Exercise:
Everything from the line containing "View the 5Y price history" through the last line of the records must be returned verbatim, and nothing outside that range.

Supplied entries:
= Beginning of Section =
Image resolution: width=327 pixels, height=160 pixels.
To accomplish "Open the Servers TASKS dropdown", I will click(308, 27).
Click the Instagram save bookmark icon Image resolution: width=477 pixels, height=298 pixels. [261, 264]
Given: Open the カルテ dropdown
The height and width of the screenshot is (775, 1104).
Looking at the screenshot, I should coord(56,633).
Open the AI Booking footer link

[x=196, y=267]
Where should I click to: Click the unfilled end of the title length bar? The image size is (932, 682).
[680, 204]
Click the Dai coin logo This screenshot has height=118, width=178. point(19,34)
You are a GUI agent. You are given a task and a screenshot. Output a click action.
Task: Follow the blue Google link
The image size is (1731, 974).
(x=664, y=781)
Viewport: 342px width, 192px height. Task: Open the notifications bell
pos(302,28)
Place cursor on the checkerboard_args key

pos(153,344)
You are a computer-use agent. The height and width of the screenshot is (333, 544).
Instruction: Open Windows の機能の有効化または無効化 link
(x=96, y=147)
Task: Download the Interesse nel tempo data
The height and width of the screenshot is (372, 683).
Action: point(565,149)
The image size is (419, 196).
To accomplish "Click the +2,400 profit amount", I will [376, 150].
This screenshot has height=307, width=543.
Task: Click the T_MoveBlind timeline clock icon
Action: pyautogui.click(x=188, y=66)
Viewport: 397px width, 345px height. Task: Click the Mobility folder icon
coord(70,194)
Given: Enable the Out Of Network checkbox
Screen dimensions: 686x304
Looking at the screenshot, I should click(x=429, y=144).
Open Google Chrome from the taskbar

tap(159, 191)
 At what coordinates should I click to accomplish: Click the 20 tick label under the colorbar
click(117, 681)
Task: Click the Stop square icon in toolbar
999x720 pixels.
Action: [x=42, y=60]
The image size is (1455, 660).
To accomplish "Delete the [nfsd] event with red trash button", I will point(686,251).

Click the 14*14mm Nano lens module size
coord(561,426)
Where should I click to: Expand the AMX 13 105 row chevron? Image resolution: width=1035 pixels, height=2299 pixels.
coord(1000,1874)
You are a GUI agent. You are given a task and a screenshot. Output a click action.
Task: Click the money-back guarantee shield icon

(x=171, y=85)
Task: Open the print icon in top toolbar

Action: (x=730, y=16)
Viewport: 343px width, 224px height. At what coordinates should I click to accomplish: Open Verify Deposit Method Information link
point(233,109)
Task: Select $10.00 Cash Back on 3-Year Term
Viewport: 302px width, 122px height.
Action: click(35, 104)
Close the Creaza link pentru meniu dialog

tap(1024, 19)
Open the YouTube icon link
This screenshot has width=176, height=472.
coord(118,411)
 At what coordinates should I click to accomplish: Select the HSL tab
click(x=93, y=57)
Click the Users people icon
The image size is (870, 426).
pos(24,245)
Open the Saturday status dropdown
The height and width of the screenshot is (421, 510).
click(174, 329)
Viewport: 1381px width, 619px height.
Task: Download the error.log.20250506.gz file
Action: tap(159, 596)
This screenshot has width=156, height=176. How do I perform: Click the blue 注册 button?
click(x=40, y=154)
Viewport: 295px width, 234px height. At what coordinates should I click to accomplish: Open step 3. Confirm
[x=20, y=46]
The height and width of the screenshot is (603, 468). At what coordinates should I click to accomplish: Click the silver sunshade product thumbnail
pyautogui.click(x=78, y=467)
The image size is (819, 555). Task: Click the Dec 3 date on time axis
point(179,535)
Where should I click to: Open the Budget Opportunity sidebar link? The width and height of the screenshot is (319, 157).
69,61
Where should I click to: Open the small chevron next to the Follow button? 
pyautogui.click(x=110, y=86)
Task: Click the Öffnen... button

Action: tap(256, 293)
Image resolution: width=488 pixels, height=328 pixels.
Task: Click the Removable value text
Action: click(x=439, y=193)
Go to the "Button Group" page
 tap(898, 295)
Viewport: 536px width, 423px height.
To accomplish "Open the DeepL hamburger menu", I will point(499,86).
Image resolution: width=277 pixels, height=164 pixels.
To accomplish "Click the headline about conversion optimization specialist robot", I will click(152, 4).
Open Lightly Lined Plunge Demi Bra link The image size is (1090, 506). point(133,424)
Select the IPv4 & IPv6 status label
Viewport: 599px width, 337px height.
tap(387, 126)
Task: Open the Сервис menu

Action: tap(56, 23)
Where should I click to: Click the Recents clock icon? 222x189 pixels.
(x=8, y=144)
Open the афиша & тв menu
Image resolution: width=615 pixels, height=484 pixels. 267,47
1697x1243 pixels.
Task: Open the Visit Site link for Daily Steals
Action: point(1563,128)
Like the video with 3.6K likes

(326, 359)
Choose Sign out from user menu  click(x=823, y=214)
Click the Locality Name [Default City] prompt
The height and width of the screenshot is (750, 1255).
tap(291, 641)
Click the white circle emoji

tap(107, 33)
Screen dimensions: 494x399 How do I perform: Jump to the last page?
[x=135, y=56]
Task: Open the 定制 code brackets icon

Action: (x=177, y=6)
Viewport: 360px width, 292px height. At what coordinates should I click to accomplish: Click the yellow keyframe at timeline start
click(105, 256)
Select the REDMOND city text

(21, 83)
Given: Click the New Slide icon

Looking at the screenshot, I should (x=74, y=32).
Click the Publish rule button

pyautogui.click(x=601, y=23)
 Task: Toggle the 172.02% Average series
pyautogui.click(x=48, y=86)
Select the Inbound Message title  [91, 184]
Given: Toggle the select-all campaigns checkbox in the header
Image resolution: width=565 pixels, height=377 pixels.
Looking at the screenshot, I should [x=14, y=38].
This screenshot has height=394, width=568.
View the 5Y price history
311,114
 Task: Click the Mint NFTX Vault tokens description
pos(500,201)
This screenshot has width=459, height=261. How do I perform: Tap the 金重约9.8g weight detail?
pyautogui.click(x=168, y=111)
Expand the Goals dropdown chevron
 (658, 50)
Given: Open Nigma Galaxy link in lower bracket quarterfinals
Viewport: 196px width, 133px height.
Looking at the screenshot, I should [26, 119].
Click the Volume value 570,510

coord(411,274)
= End of Section =
Worked solution:
View the 5Y price history
311,114
 Task: Click the Mint NFTX Vault tokens description
pos(500,201)
This screenshot has width=459, height=261. How do I perform: Tap the 金重约9.8g weight detail?
pyautogui.click(x=168, y=111)
Expand the Goals dropdown chevron
 (658, 50)
Given: Open Nigma Galaxy link in lower bracket quarterfinals
Viewport: 196px width, 133px height.
Looking at the screenshot, I should [26, 119].
Click the Volume value 570,510

coord(411,274)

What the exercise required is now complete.